Jean - Christophe Victor :
Non. Elles ne restent qu’un support, et encore, pas toujours. Nous venons d’écrire une série d’émissions sur l’ histoire du terrorisme comparé sur 3000 ans. Tenez, la nébuleuse Al Qaida est diffuse sur l’ ensemble de la planète, sans territoire réellement approprié, si l’on excepte peut-être l’Afghanistan / Pakistan qui a été un foyer principal. Dans ce cas, les cartes nous donnent peu d’enseignements. Autre exemple : la construction de l’ Europe et la question de l’adhésion de la Turquie. Les traités fondateurs de l’Union européenne n’ont pas de références territoriales ni anthropologiques. L’Europe s’est fondée uniquement sur un projet économique puis politique. La construction européenne repose sur l’invention d’un modèle géopolitique où l’État est un moyen et non une fin en soi.

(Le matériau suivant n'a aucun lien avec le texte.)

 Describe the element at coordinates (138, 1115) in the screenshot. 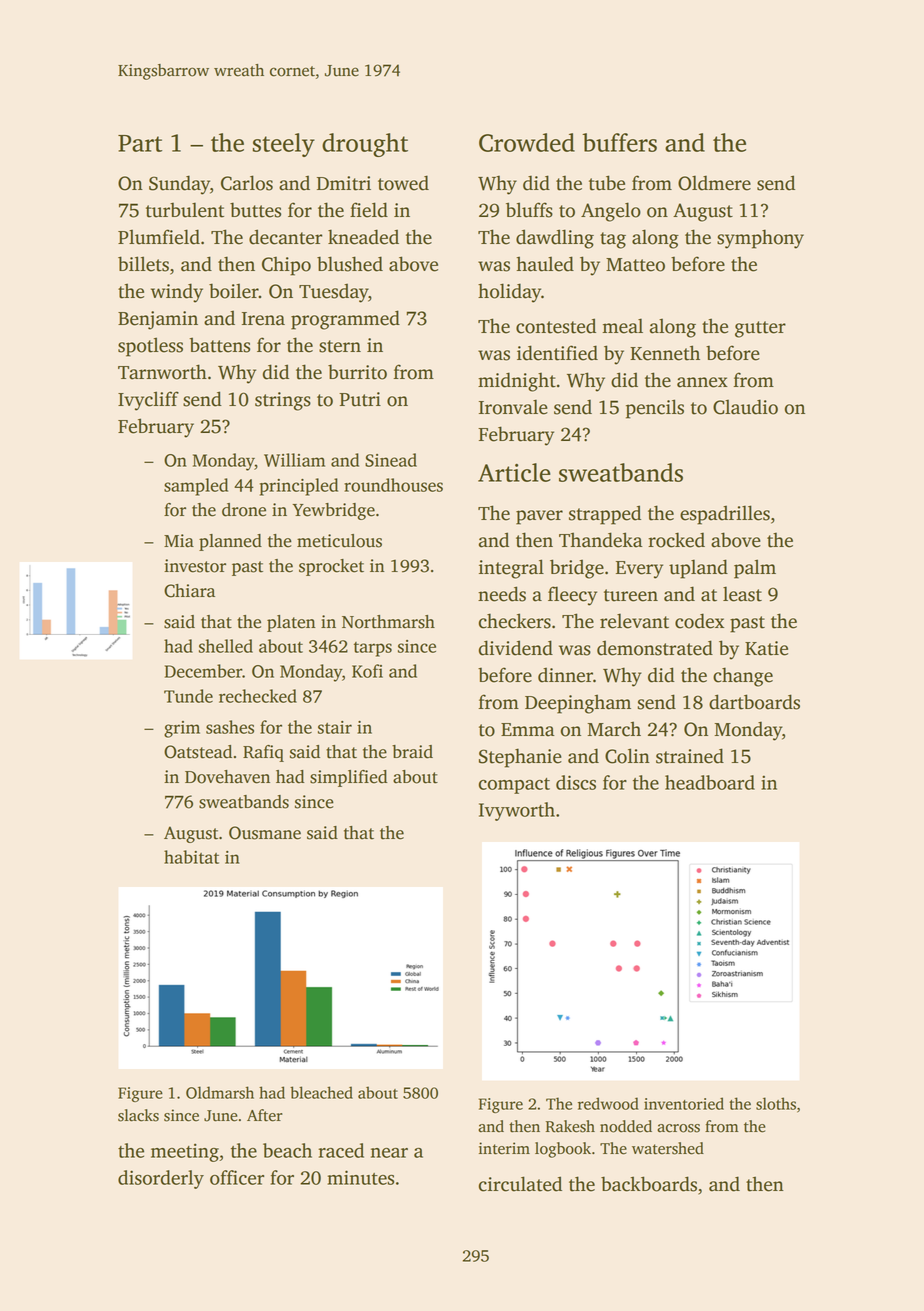

I see `slacks` at that location.
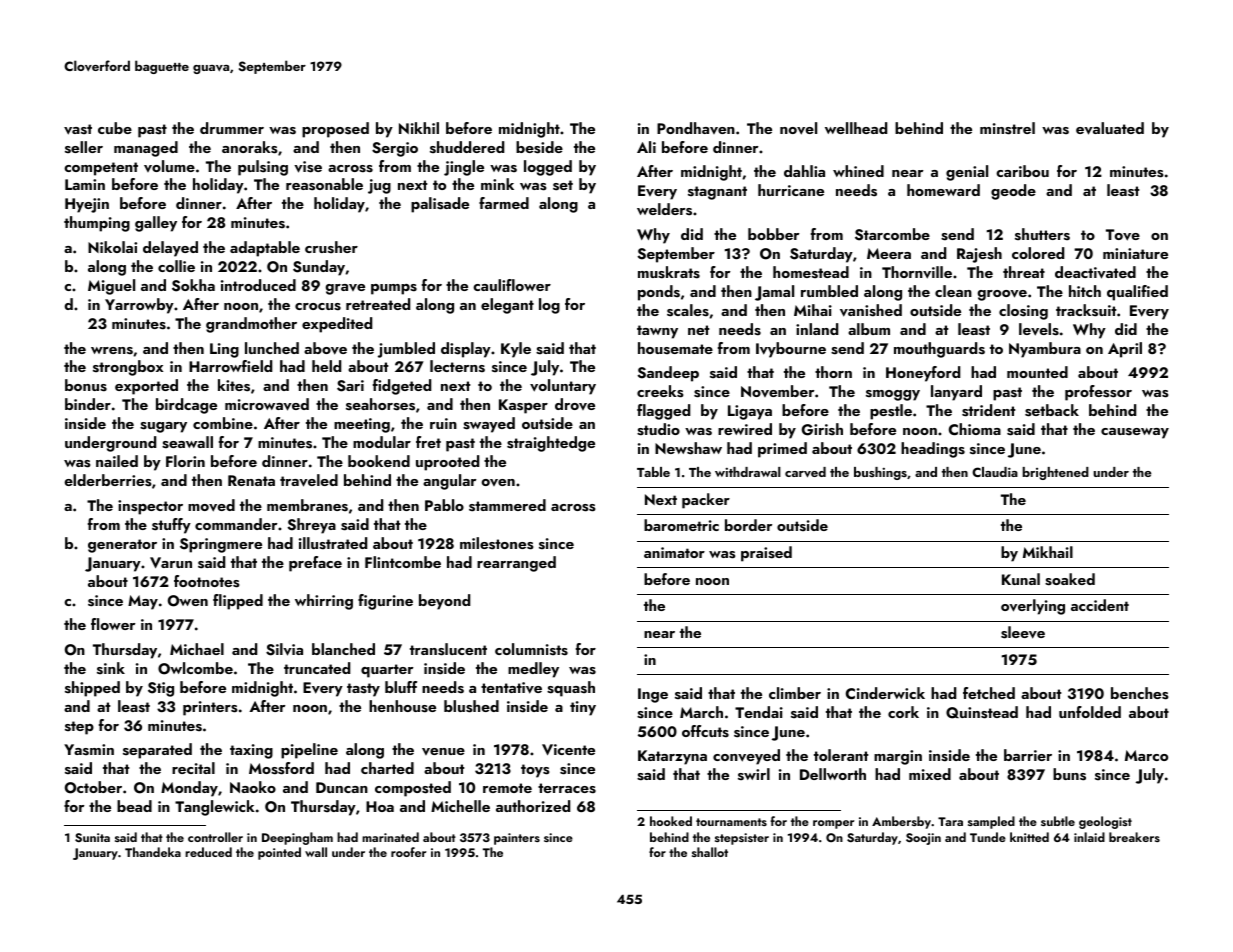 The width and height of the page is (1233, 952). Describe the element at coordinates (443, 751) in the page. I see `venue` at that location.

Quant à la question de la Turquie, le débat doit dépasser les préoccupations de territoire. Concrètement, la cartographie donnerait à la Turquie 12 % de son territoire dans l’ Europe. Mais l’ empire ottoman a été très européen au regard de l’ Histoire . . .
La revue le Moci :
Prenez-vous en compte l’impact des risques naturels sur les rapports géopolitiques dans vos émissions télévisées ou dans vos activités d’enseignant ?
Jean-Christophe Victor :
Nous avons déjà diffusé deux numéros du « Dessous des Cartes » sur les questions d’environnement, en interrogeant notamment un glaciologue de Grenoble . D ’autres ont été consacrés à la Pangée, le continent unique originel, et à la tectonique des plaques qui s’ attache à l’étude des mouvements des continents. Ce sont évidemment des questions importantes qui ont des conséquences économiques et humaines. J’ai fait toute une émission sur le Japon, notamment sur le séisme de Kobé. Mais plutôt que de parler de risques naturels, je préfère évoquer le terme de risque humain, car c’est bien l’homme qui s’est installé sur ces zones touristiques ou de pêche, géologiquement instables. Il y a aussi les causes naturelles provenant directement des rejets polluants de l’activité de l’homme. Exemple : la fonte de la calotte glaciaire Arctique (pôle Nord) prévue pour 2015 va libérer le passage du Nord - Ouest, et ainsi ouvrir une nouveau détroit international au large du Canada. Ce sera une révolution car cela va réduire l’ importance des canaux de Suez et de Panama .
La revue le Moci :
Êtes - vous sensible aux questions d’environnement ? Votre père Paul-Émile Victor vous a-t-il influencé ?
Jean-Christophe Victor :
Beaucoup. Le thème de l’environnement me tient très à cœur. On constate désormais que la pollution de notre écosystème planétaire et sa dégradation, provoquées par l’activité humaine, sont avérés ! Et pourtant, pas moyen de remettre en cause le progrès matériel qui va toujours plus vite au détriment de l’équilibre naturel. Il faut donc faire de la pédagogie. Cette fibre écologique, je la tiens bien sûr de mon père. Il m’a également transmis sa fibre politique et sa fibre pédagogique car il était un formidable conteur. Même si je ne l’ai accompagné que deux fois dans l’Arctique et dans l’Antarctique, c’est comme si j’avais grandi « à côté des Inuits ». Il m’a surtout transmis son ouverture au monde et son rapport à l’autre fondé sur la richesse de la différence qui ne constitue en aucun cas une menace ! Le repli sur soi, le repli ethnique sont non seulement impossibles, mais évidemment un risque et un danger ! Nous, ses enfants, avons voulu lui rendre hommage, pour les dix ans de sa mort, en publiant depuis avril, aux éditions Transboréal, un premier coffret de trois ouvrages sur son œuvre autobiographique. Un deuxième coffret devrait suivre en 2007 pour les 100 ans de sa naissan ce, comportant cette fois trois tomes sur son œuvre ethnographique.